就活生はピラミッド型の頂上から「ハイパー大学生」「就活エリート層」「就活漂流層」「就活諦観層」の4つに分類できる。本書では勉学や交友関係は勿論、サークルやアルバイトやボランティアなどを合理的効率的に処理し、就職活動もゲームとして戦略的に攻略して、大企業や人気企業から内定をもらう「就活エリート層」が取り扱われている。

「非日常×主観」という面接の場でそうしたエリート就活生は異口同音にやりたいことや理念・ビジョンを企業側に提示し自己アピールをする。彼らは日常生活で駆使している場当たり的で表面的な「コミュ力」で面接を乗り切るため、安定したアイデンティティを確立することなく社会人生活に踏み出すことになる。しかし自分の描いたキャリア・デザイン=「ゴール志向」が強すぎるため、不安定なアイデンティティと相まって、現実とのギャップに耐えきれず、精神的に打撃を受けるケース(例えば新型うつ)が少なくない。
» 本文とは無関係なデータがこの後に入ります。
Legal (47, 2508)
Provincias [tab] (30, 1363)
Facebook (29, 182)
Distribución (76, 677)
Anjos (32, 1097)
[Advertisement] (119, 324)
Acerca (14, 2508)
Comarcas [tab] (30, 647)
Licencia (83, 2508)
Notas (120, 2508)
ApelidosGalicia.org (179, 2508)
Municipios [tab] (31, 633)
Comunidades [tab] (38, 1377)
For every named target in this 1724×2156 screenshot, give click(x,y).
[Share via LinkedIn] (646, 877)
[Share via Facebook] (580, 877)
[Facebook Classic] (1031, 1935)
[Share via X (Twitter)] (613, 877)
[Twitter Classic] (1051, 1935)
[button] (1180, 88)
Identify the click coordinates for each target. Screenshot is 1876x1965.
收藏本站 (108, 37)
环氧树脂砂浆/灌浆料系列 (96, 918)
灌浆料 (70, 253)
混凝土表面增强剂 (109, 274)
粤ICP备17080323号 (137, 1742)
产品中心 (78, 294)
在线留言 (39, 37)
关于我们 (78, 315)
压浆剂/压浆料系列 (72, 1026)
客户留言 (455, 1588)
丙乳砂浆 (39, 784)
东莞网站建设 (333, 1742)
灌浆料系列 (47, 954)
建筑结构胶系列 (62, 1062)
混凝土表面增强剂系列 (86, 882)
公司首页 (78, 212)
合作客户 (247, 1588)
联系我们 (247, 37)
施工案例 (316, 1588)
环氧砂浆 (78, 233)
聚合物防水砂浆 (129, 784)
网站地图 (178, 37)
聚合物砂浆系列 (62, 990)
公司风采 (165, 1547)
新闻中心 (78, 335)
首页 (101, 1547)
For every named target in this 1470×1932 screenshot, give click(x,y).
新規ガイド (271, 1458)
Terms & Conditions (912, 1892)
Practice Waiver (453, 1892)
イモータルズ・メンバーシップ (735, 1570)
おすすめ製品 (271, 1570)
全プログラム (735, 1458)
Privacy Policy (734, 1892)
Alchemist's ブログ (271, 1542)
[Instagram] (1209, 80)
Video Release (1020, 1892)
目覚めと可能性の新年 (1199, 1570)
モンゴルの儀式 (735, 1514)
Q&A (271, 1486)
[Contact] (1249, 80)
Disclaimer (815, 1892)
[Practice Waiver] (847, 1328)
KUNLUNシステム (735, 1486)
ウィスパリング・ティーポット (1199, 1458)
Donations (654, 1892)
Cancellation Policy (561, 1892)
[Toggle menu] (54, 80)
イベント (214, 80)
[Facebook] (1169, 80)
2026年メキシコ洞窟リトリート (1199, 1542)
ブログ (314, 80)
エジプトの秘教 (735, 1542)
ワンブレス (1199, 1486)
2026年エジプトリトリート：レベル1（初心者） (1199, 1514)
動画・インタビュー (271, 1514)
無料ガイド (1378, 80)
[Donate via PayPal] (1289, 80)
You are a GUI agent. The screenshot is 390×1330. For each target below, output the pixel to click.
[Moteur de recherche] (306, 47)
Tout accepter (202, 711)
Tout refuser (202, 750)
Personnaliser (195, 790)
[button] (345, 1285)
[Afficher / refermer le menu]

こうしたミクロ的な問題は日本式の画一化された就活制度に端を発する。対策本の充実や若者の場当たり的なコミュニケーションの技術向上により、面接では企業の求めている人材を見抜くことが困難になってきている。そこで面接だけに(非日常×主観型)に固執せず採用選考ポートフォリオの多様化(「日常×主観」「日常×客観」「非日常×主観」「非日常×客観」)により、総体的に人物を見抜いて発掘したり、企業と学生の機会損失を回避するため就活シーズンの増幅したり、現行就活制度を改革することで、企業と学生、或いは学生の思い描く理想と現実のギャップを埋め合わせることができるのではないか。